What is needed: Please copy every record below exactly and leave out the pictures.

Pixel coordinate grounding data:
▶

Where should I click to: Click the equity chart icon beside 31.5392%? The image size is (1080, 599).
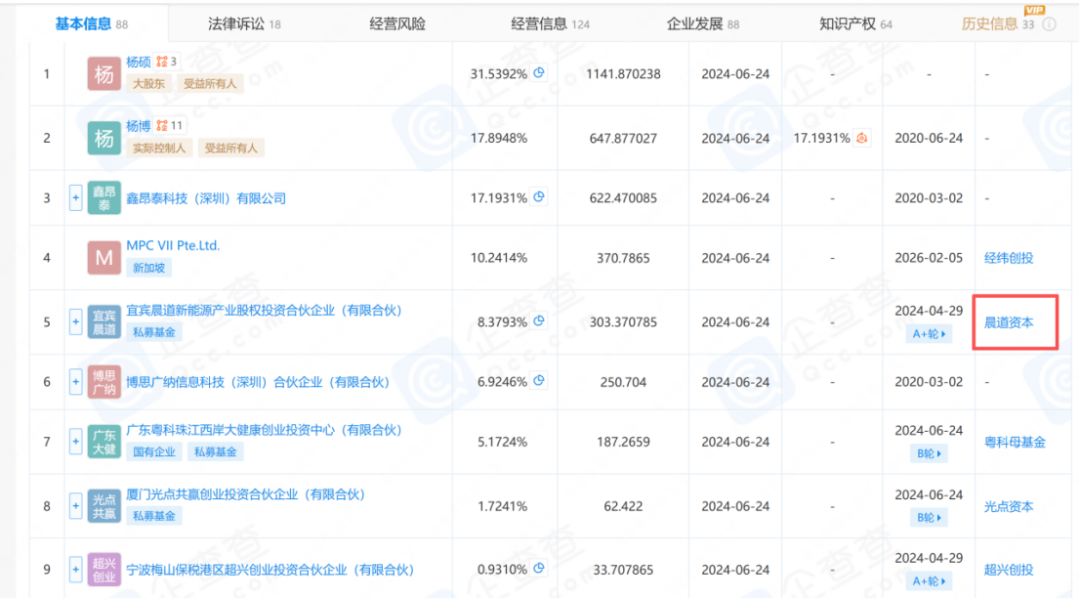pyautogui.click(x=539, y=73)
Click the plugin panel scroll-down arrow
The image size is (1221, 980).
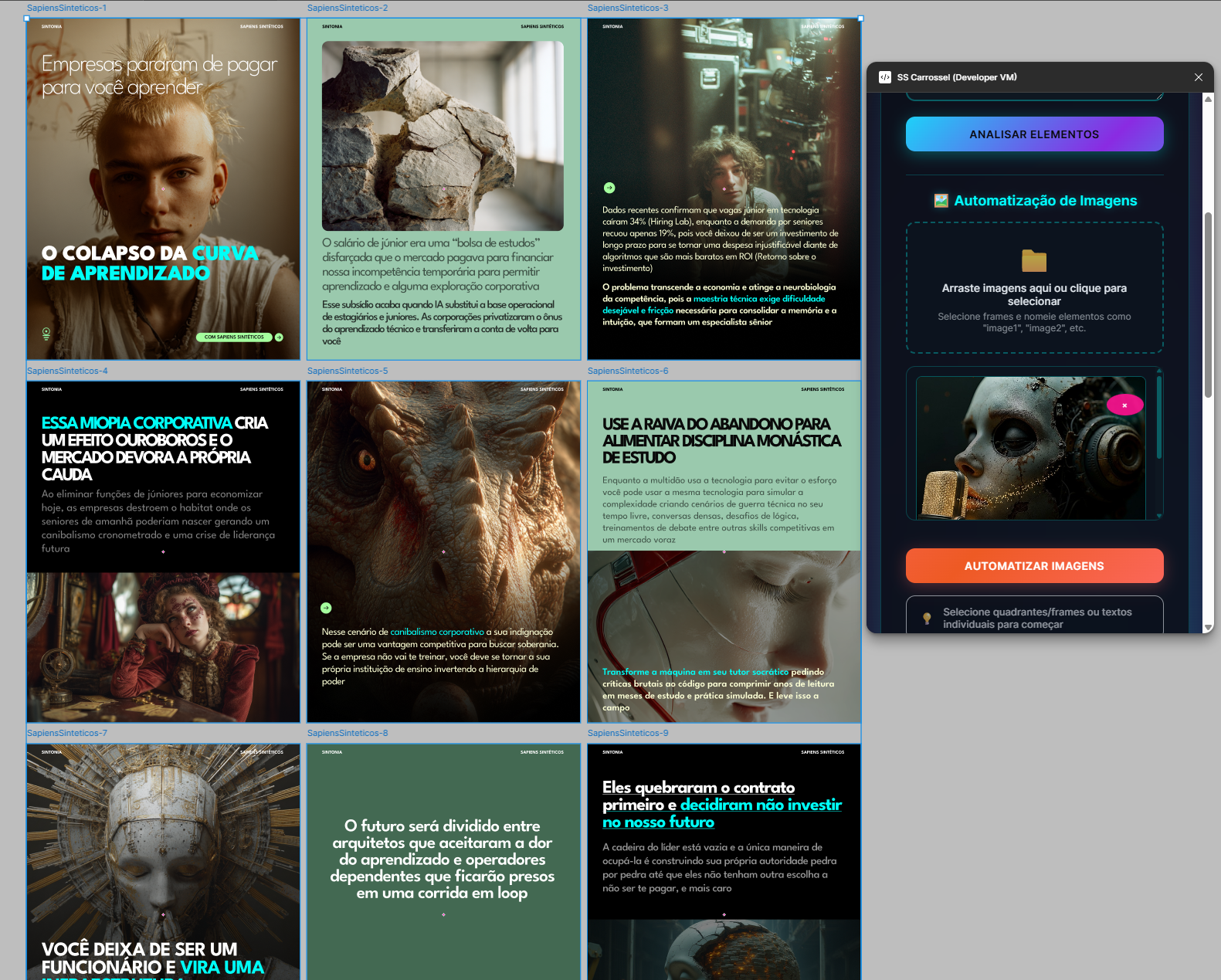point(1208,627)
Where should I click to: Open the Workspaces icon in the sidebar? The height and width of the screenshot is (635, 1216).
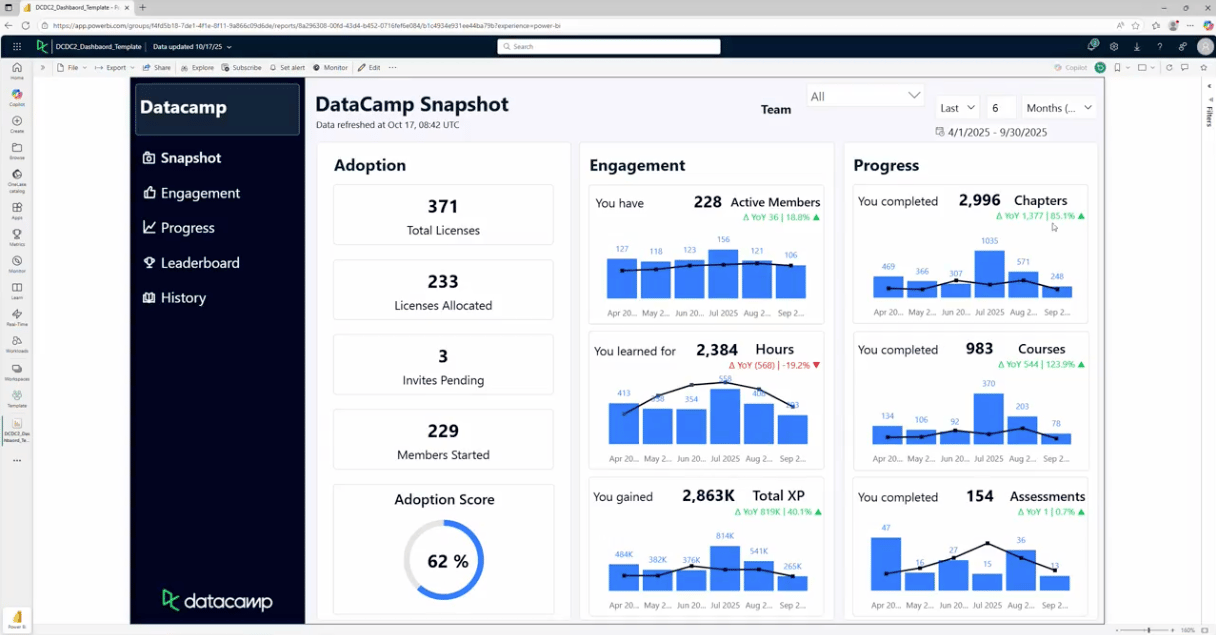click(17, 371)
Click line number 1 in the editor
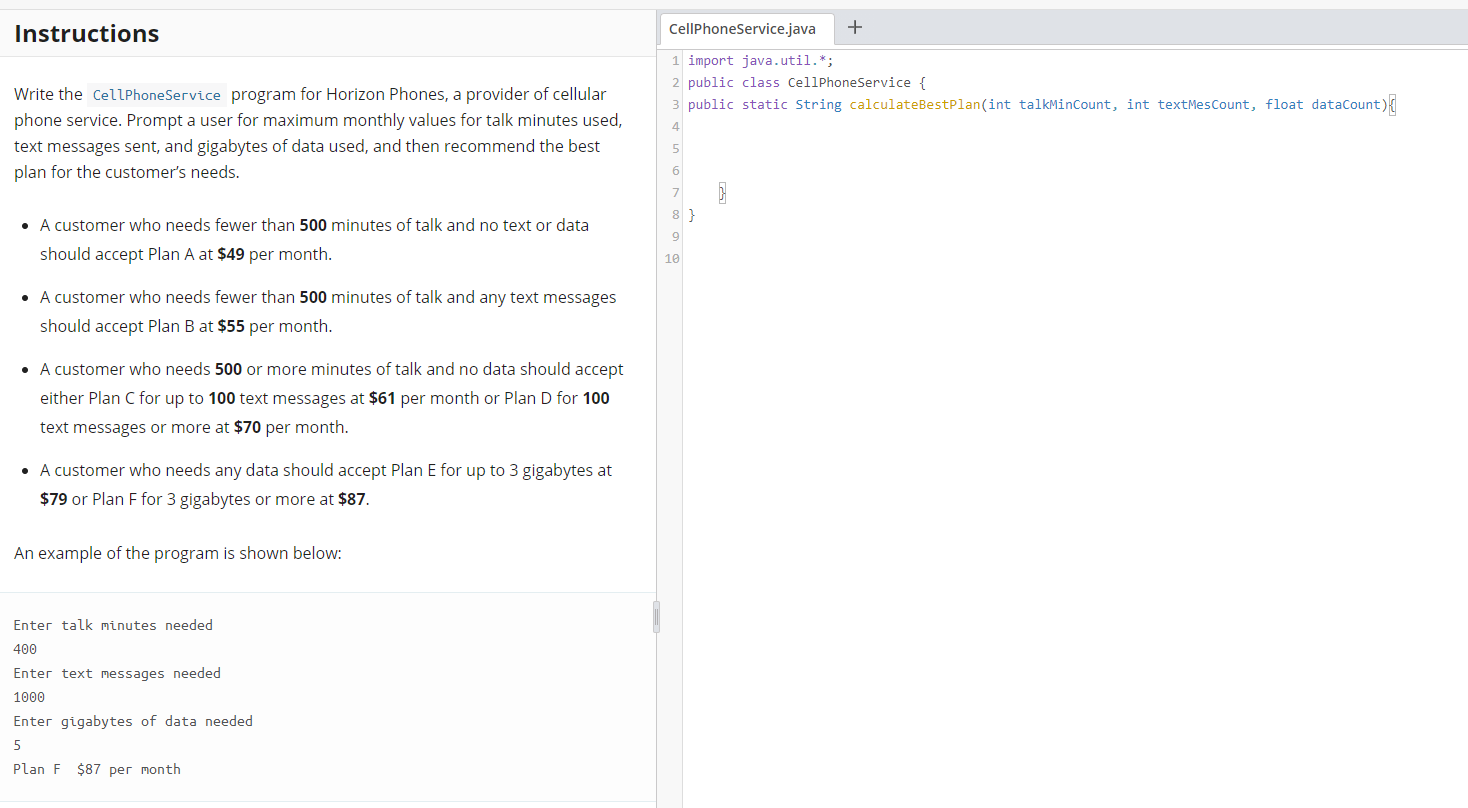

◀

Answer below:
Where should I click to: Click the equity chart icon beside 31.5392%? The image size is (1080, 599).
pyautogui.click(x=539, y=73)
Click the plugin panel scroll-down arrow
The image size is (1221, 980).
point(1208,627)
Where should I click to: Open the Workspaces icon in the sidebar? The height and width of the screenshot is (635, 1216).
click(17, 371)
Click line number 1 in the editor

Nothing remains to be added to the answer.